The work is performed in the round, with performers sitting just inside a fine gauze barrier. Four dancers encounter each other in the centre, everyone trying to deal with everyday contact while hoping to meet someone. Sometimes they include the audience in the conversation; you might find yourself with a dancer writhing across your feet.

Born in Germany, Meuthen is now based in the Netherlands with her own company Panama Pictures. SKIN , designed by Katleen Vinck, suggests a stylised everyday world. Inside and outside the gauze ring, railings and tree stumps suggest a park, though the trees are painted pale grey. Jan Van Kampen's bleached lighting is harsh and industrial.

To a soundtrack of traffic noise, the dancers come and go outside the ring, dressed in street clothes. Once inside, they ignore or jostle past each other. We hear their thoughts in voiceover: Andrea Beugger worries about her false modesty, her failure to return phone calls. She could fix this, but not with the friends she already has: "I need new people".

Lucius Romeo Fromm nervously introduces himself to everybody, shaking hands for far too long. Aurélie Camil seems responsive, but he's far too twitchy to notice; still needy, he keeps moving on to the next person. Miguel Fion Durán seems the most confident, though he finds it hard to stop talking. The soundtrack, by Jeroen Strijbos and Rob van Rijswijk, goes from hubbub to beats or atmospheric chords.
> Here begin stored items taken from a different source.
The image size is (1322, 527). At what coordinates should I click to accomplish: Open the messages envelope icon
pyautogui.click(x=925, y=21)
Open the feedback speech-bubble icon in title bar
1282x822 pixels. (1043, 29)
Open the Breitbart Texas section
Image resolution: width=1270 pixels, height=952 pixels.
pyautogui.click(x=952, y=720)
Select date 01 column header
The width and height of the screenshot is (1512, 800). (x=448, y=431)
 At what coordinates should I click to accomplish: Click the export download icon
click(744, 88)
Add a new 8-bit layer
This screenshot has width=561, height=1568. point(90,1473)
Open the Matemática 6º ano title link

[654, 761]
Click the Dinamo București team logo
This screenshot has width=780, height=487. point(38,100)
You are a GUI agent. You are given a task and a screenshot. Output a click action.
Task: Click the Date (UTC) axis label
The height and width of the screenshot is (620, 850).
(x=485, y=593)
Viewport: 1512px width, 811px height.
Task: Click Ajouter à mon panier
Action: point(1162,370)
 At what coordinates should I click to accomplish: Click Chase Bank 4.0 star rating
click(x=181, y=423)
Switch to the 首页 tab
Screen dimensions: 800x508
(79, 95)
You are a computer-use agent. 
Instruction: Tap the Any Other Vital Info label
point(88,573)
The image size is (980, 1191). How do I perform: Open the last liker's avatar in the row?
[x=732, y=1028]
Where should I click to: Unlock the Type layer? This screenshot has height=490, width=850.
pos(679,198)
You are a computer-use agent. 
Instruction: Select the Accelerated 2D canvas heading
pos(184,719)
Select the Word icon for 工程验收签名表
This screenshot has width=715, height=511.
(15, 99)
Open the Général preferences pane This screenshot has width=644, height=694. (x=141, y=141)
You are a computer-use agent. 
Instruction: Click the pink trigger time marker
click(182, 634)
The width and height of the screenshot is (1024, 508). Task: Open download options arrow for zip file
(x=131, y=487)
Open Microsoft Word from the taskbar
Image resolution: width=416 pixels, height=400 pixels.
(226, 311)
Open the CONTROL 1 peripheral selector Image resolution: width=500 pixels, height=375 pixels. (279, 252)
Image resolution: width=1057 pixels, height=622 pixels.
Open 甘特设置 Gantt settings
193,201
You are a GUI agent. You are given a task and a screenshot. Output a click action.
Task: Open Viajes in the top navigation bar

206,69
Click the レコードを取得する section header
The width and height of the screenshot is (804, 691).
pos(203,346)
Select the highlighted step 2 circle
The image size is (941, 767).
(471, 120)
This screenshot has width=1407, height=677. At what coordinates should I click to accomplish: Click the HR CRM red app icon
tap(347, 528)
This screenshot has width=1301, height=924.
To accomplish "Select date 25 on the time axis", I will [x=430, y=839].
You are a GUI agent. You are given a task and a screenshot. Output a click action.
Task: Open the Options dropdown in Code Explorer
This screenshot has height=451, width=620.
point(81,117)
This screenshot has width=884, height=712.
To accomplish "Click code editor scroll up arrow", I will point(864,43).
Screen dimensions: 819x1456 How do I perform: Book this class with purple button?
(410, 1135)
Though they manage to make contact, the dancers can't stick with it. They drift off again, moving into dances, perching on benches with the audience and wriggling on again. Sometimes they sidle into each other's dances. As Beugger sweeps one leg into the air, Fromm crawls under it, until she's climbing over him. The dances are full of reaching and clutching. Even when they're wrapped around each other, nobody gets a secure hold.

Meuthen's picture of insecurity and need is familiar, but often nicely observed. Her characters see life as a test they're not quite passing. As they go through the awkwardness of day-to-day contact, the brightly-lit performance space pushes their social unease into the audience: we may have to deal with it, and them.